Start of Dataset

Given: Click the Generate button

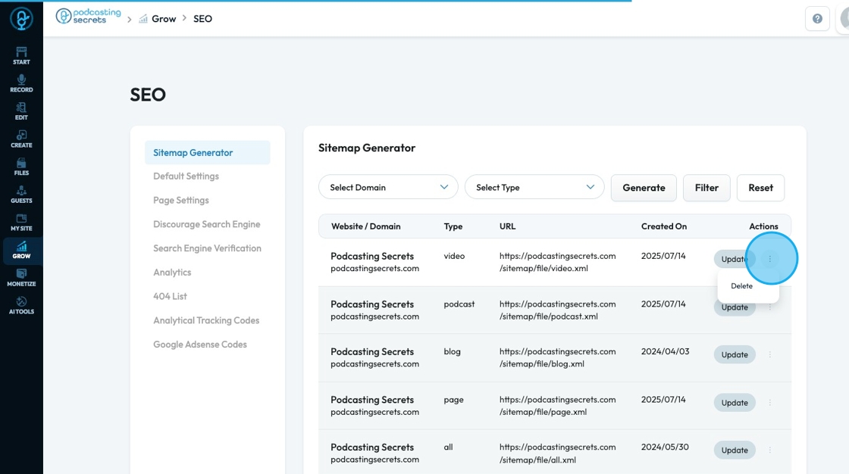Looking at the screenshot, I should point(644,188).
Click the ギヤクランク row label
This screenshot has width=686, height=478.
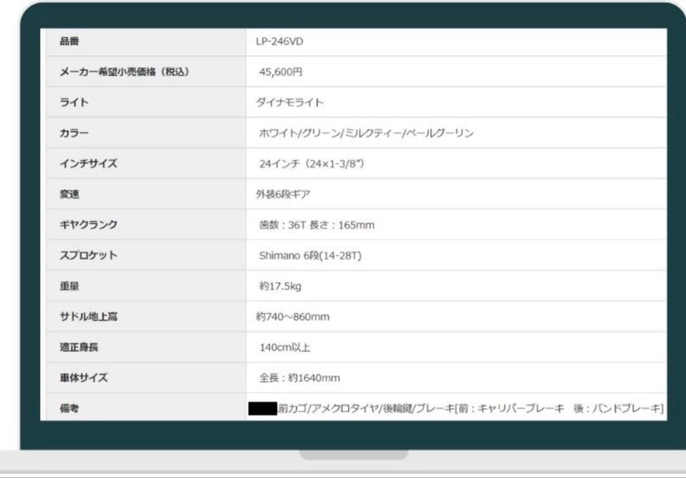coord(88,225)
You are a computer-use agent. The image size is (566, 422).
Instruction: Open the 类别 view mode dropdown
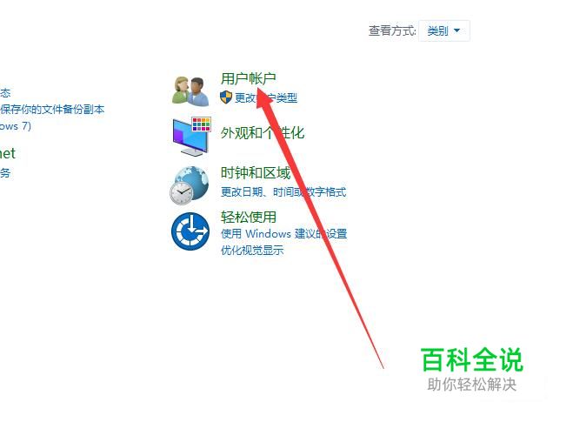click(444, 30)
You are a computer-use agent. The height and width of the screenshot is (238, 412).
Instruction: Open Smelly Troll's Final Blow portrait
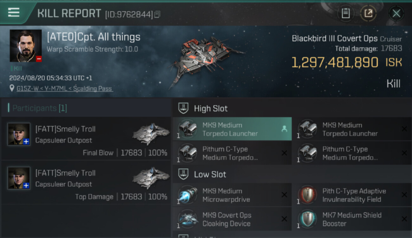tap(19, 134)
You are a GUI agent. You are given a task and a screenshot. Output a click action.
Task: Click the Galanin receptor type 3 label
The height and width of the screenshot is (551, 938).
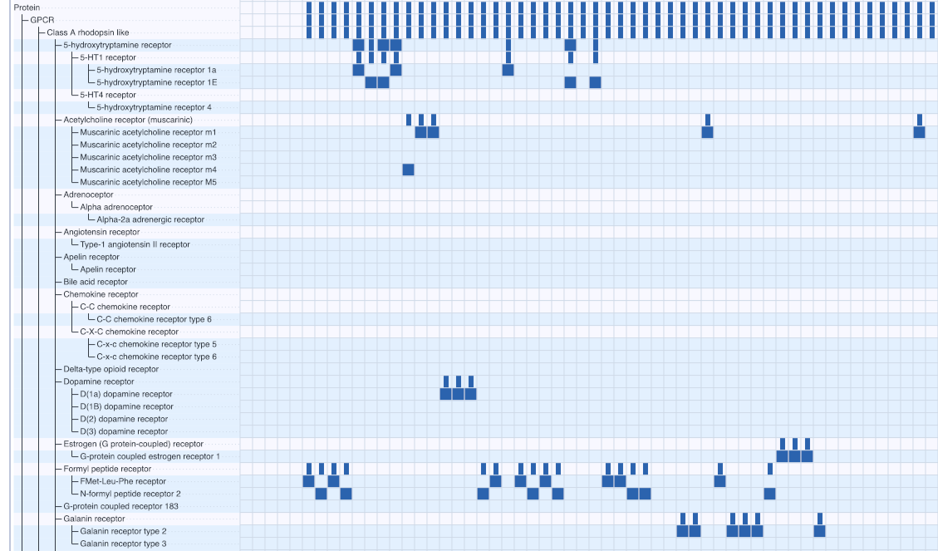[x=123, y=544]
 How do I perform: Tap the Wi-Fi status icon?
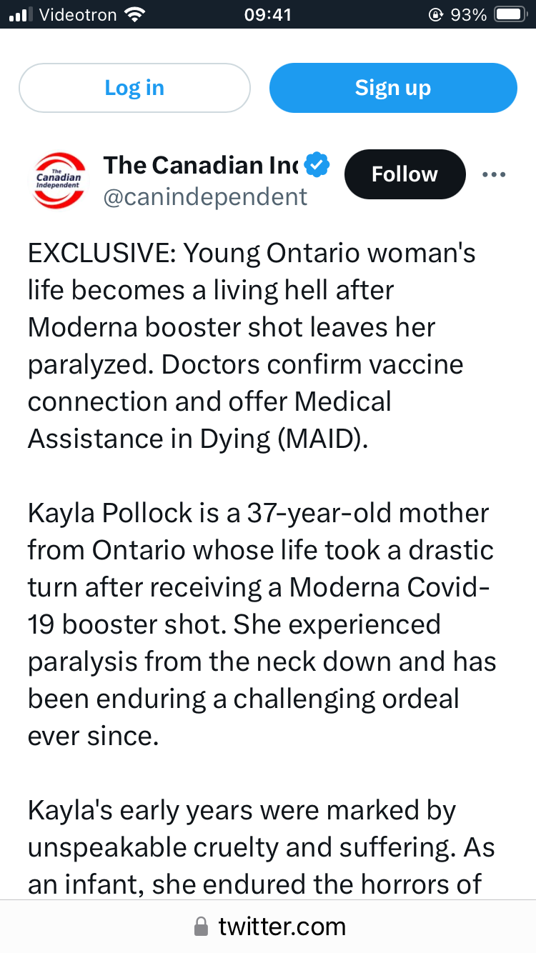134,14
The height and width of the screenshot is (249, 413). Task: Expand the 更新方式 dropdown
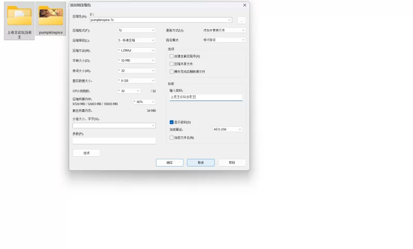click(x=224, y=30)
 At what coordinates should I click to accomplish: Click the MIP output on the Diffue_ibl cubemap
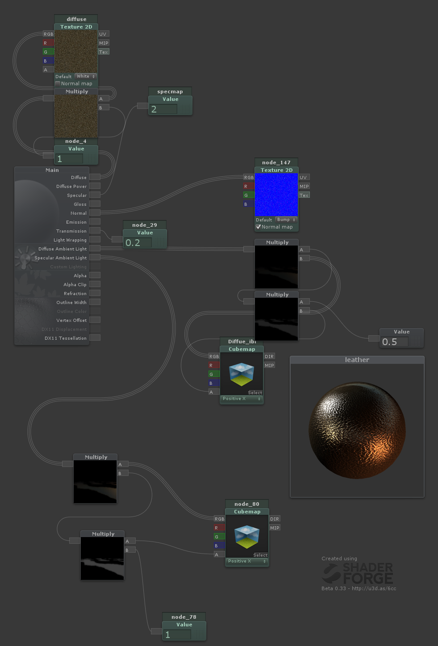click(269, 365)
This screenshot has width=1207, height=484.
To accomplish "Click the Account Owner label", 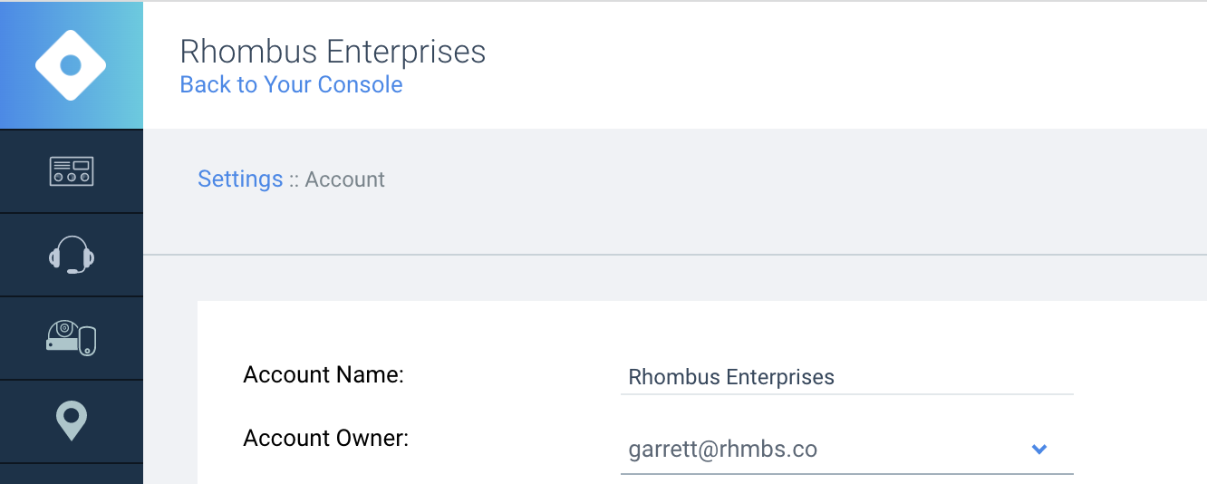I will pos(326,439).
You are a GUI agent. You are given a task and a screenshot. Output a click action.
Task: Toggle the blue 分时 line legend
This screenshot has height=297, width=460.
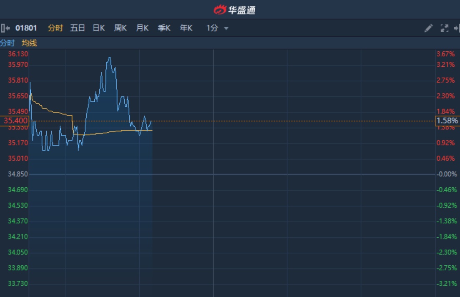[x=7, y=43]
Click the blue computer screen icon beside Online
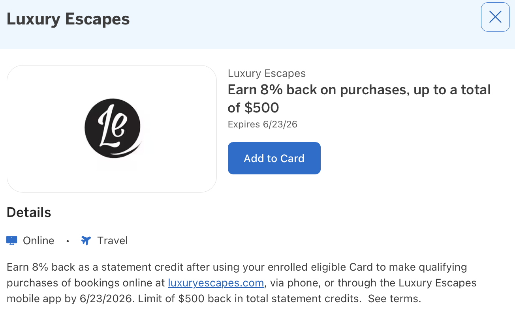515x318 pixels. point(12,240)
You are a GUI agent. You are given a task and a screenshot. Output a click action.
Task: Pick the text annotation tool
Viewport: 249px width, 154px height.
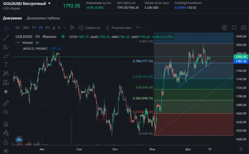pos(6,65)
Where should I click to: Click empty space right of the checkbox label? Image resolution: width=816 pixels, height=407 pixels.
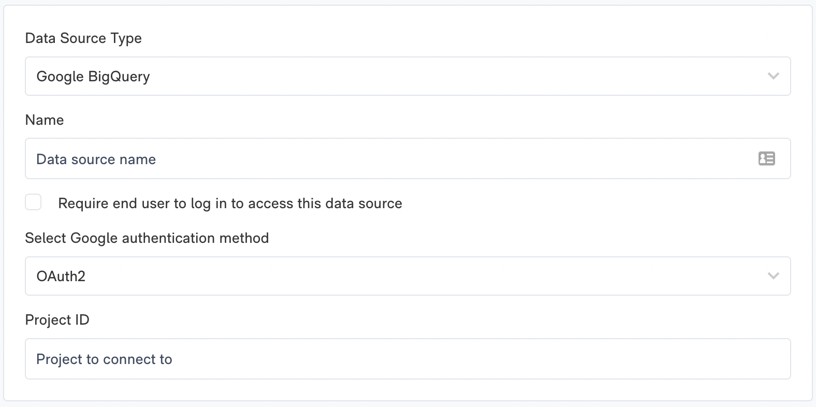pyautogui.click(x=595, y=203)
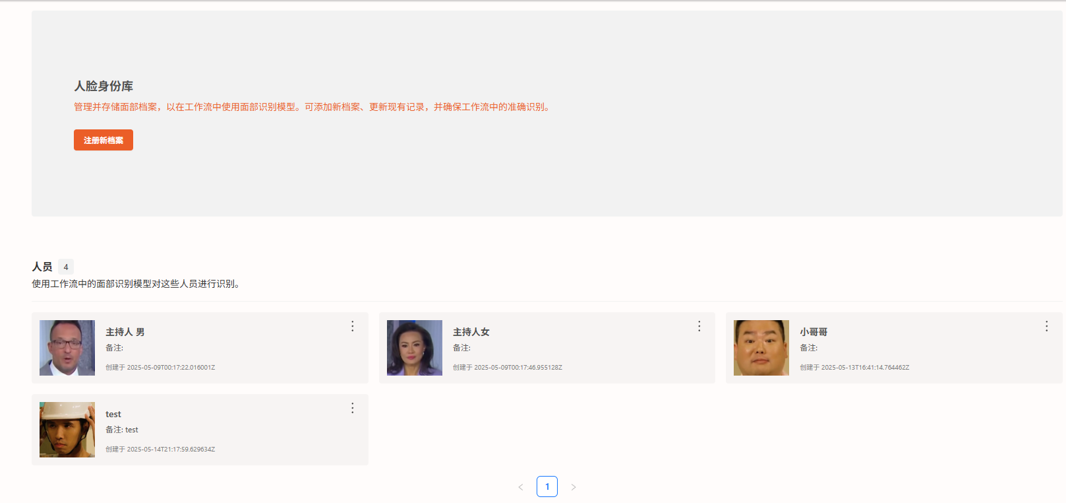The width and height of the screenshot is (1066, 503).
Task: Click the 人脸身份库 heading
Action: [104, 86]
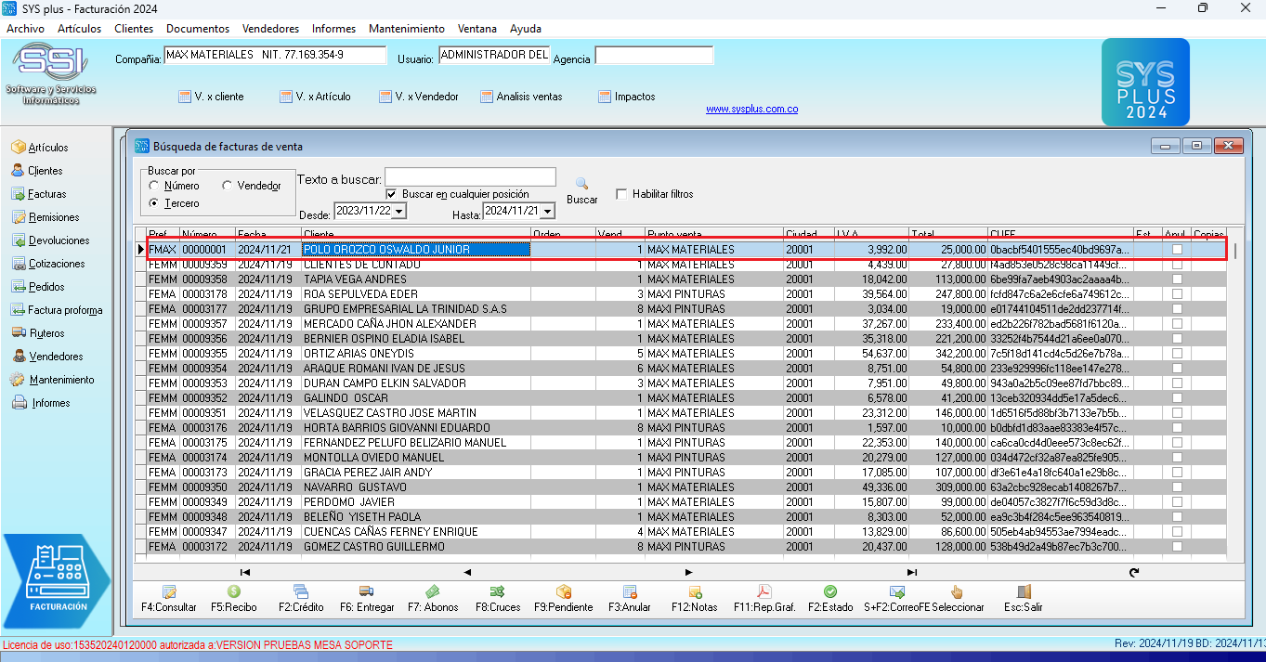Enable the Habilitar filtros checkbox

(621, 195)
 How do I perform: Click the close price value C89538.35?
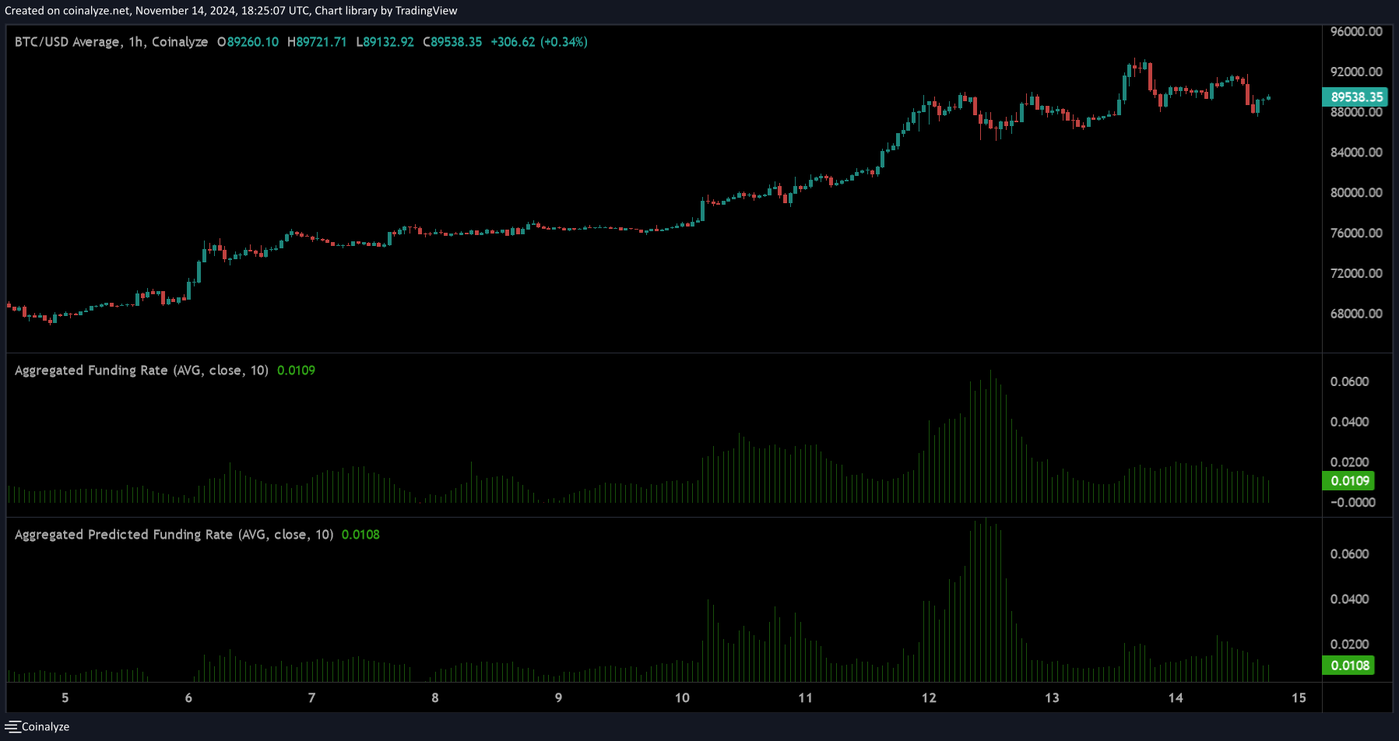click(452, 42)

End of Dataset

Only the lines from the line containing "Click the blue" through the last line of the entries above should be reproduced, word for word and without pictures.

* _The completed task_:
Click the blue computer screen icon beside Online
515x318 pixels. point(12,240)
You are a GUI agent. You are given a task and a screenshot. Output a click action.
Task: Pick the text annotation tool
Viewport: 249px width, 154px height.
pos(6,65)
Where should I click to: Click empty space right of the checkbox label? Image resolution: width=816 pixels, height=407 pixels.
pyautogui.click(x=595, y=203)
The width and height of the screenshot is (1066, 503).
Task: Click the 人脸身份库 heading
Action: [104, 86]
Enable the Habilitar filtros checkbox

(621, 195)
 How do I perform: Click the close price value C89538.35?
click(452, 42)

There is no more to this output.